On Tue, Sep 30, 2025 at 10:46:11AM +0530, Nitin Motiani wrote:
> On Mon, Sep 29, 2025 at 9:03 AM Dilip Kumar <dilipbalaut(at)gmail(dot)com> wrote:
>> I observed that pgstat_btree_page() incorporates the count of new
>> pages into its free space calculation[1]. Does it make sense to do the
>> same for hash and gist as well as we are leaning towards making these
>> consistent.
>>
>> [1]
>> if (PageIsNew(page))
>> {
>> /* fully empty page */
>> stat->free_space += BLCKSZ;
>> }
>
> Thanks for the feedback. Yes, it makes sense to do the same free space
> calculation for the other index types unless there is some special
> handling in btree implementation of the free space. From the
> pgstattuple code, I don't see any special handling so I have made the
> change suggested by you.
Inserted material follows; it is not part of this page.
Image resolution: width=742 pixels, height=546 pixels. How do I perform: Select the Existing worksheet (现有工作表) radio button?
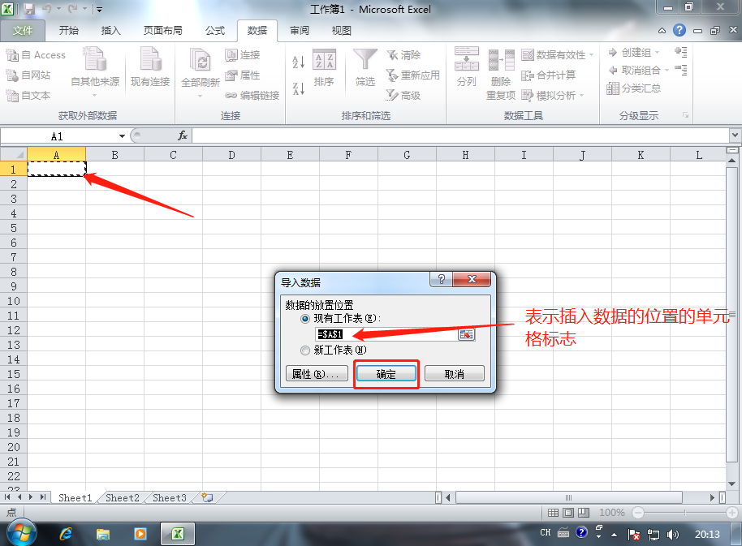tap(305, 319)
I'm attaching patch v2 with that change.

Including the space for the new page for gist in the size makes sense
here. gist has protections for empty pages in VACUUM, and can grab
empty pages through the FSM.

For hash, we don't have much of that AFAIK, but your argument with the
timely crash validates the fact that we'd better include this number
in the free size as it is part of the relation anyway.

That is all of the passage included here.